I was called out today to see someone who had the plague. I put on my doctor’s outfit and went to the house. When I went in I could smell a horrible smell, even through the perfumes in my beak. My patient was a young girl and she looked terrible and the boils looked terrible under her armpits. I didn’t really know what to do, so I said to her parent “This isn’t bad. Keep her in bed and she should recover.”
By July things were really bad and people were leaving the town before they were infected. I was getting about ten calls a day and I could not get to all of them.
Already people had died and had been taken away on carts to pits outside the city where they put the bodies of everyone who was dead. The pest houses, where most of the dying were taken, were full, even though about a hundred were dying every day.
Because there was so many plague victims, the King passed a law that the dead had to be taken outside the city at night to be buried and also the infected people could get out of their houses and get some fresh air instead of being shut up in their plague infested houses. This was all right for a time until August where the plague deaths were so high that the dead had to be taken out during the day time. I saw two men killing a dog because of the plague fleas that dogs and cats carried around.
The people leaving London seemed to be a great number and the people had to have plague free certificates so they could get out of the city.
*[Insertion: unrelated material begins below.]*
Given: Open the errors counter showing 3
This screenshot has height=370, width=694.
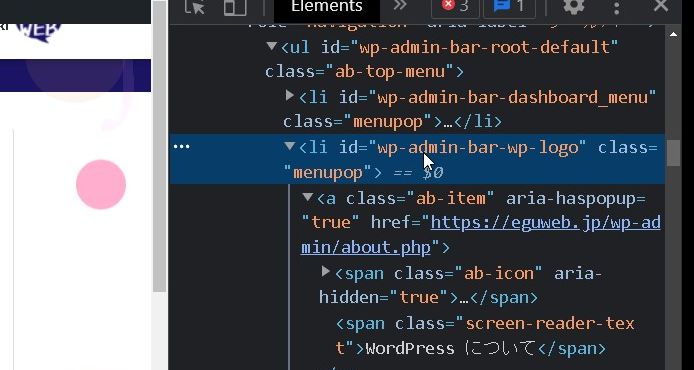Looking at the screenshot, I should coord(455,7).
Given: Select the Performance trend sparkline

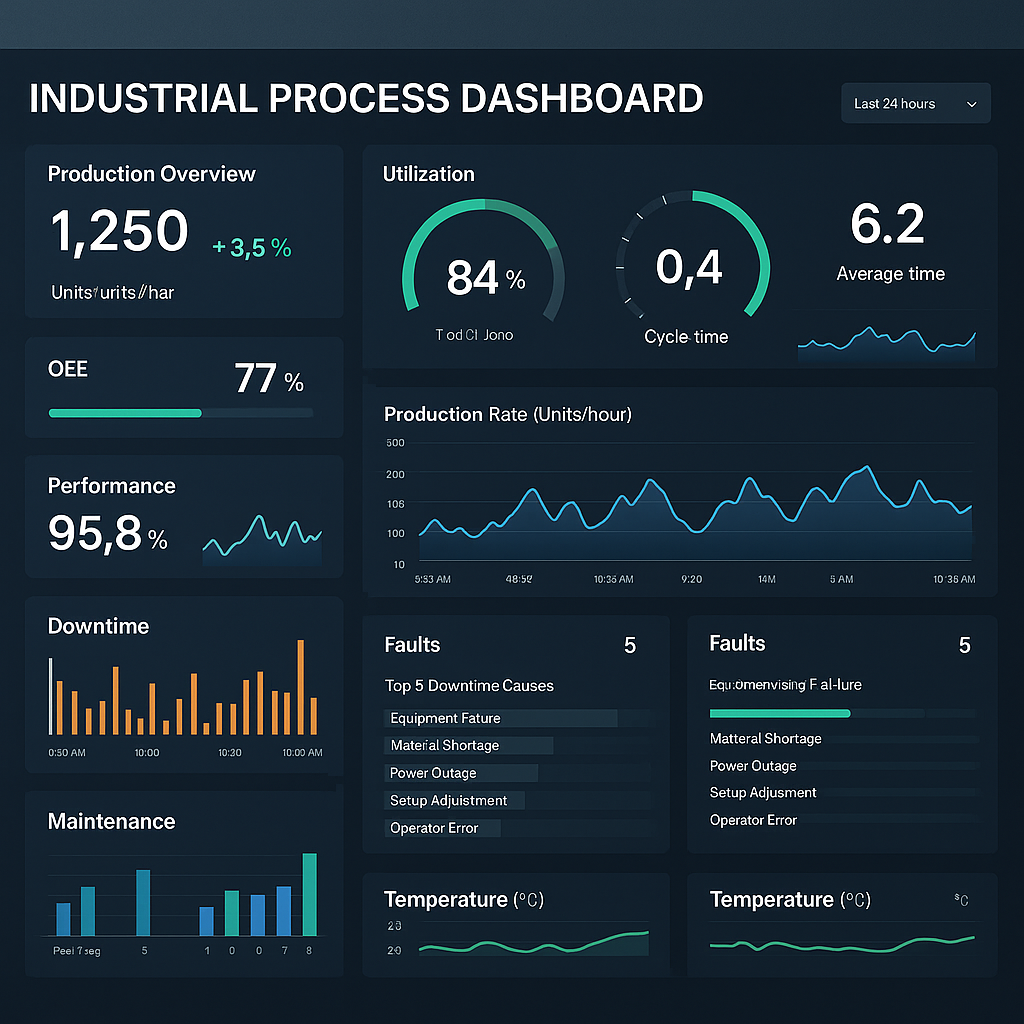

By the end of August, over 6,000 people had died and it did not seem like stopping. I thought of leaving, but I didn’t. The amount of dead being taken out seemed uncountable, but the parish records kept this up and the last week in September about 7,100 people had died. As the winter months came on the plague seemed to die down, until there seemed to be only a few deaths a week. It was still there right into the new year where it stopped in February, even though there were still people dying from it, perhaps one a week. It was about a month before people started returning to London.
Pretty soon London became a busy city again, until the 2nd of September 1666.
Teacher’s Comments
7.5/10
Good
(c) M. Robert Gibson
Written 1975-10-16
History essay
Disclaimer
This is a school essay.
It was written well before the internet. It is full of inaccuracies and assumptions; bad punctuation; bad grammar and a woeful lack of research, but, it is also a first draft. It was also hand-written in an exercise book, none of your fancy electronic gizmos back then.
And don’t forget, it was written by a schoolboy in a time before political correctness.
It is published here for purely selfish vanity reasons, so read it at your own peril and do not expect any great revelations.